Cole pulled the door of his office half-closed and sat down. On top of his desk was a file folder at least two inches thick with a rubber band around it. Randy Callen didn’t waste any time compiling data on Jesse Monday. As he began thumbing through the material inside, Cole grabbed a yellow note pad and started scribbling phrases, names and notes of his own. Lost in the research, and formulating the direction of the piece he would write, he didn’t notice Hanna’s knock on his doorframe until she rapped harder and cleared her throat.
“FedEx for you,” Hanna said as she approached the desk. “Requires your signature, too.”
Cole scribbled his name across the line after the X, “Thank you.”
“You’re welcome,” came from a different voice in the room.
“Randy!
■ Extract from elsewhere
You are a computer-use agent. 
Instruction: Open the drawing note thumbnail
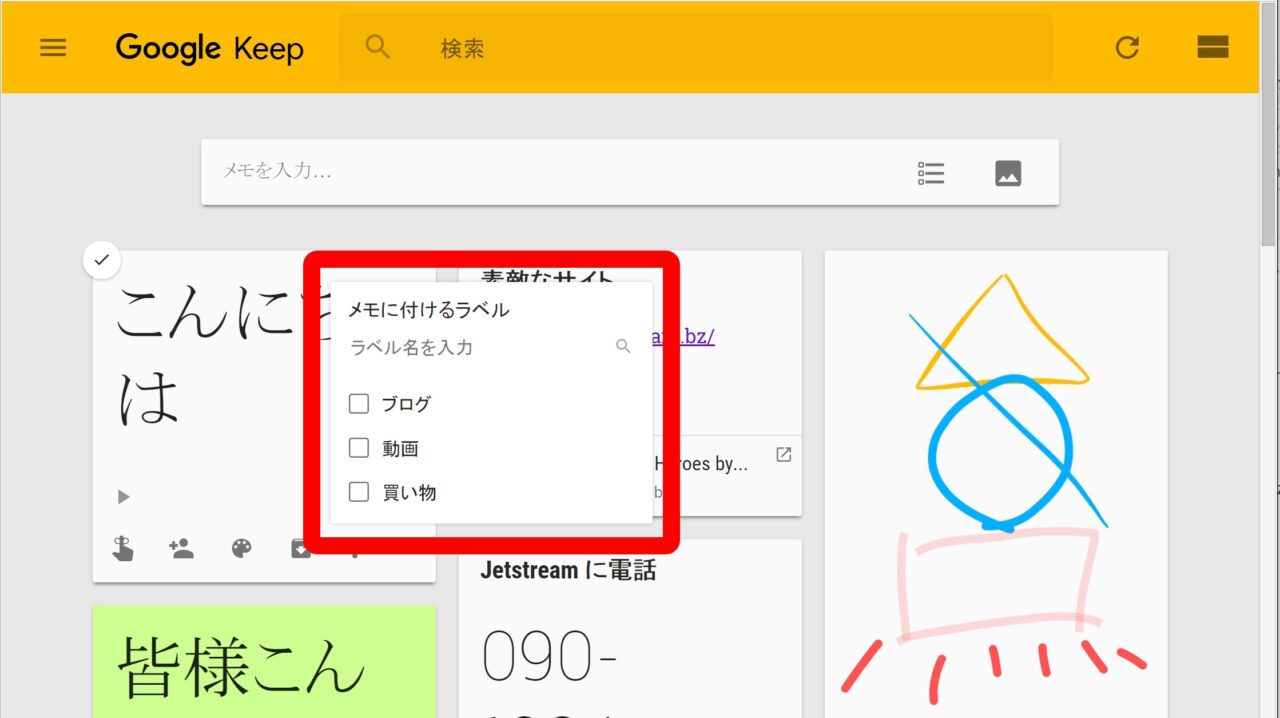(996, 480)

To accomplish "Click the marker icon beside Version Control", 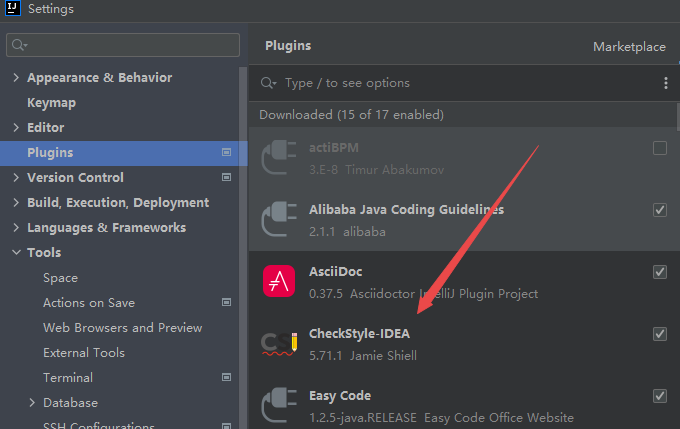I will tap(227, 178).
Hey, you must have burned the midnight oil.” Cole indicated he take a seat.
“Here is a bit more, but I thought I would hand-deliver it.”
“Why’s that?”
“You might call it “sensitive” material,” Randy said, passing a manila envelope to Cole.
“There’s more to all this than meets the eye, isn’t there.” Cole smiled.
“What the hell’s going on around this place anyway? Has everybody been “podded”?”
Cole laughed in appreciation of his young friend’s Invasion of the Body Snatchers reference. “Sure feels like it. I had no idea so many people were impacted by Monday. It might be a good idea just for self-preservation if we kept our skepticism to ourselves. This love of Jesse goes all the way to the top and could be a real wedge issue. No sense creating ill will that might reap unwanted future problems.”
“Got it. You seem deep into it. I’ll get back to work. If you need any more “background” let me know.” Randy stood to go.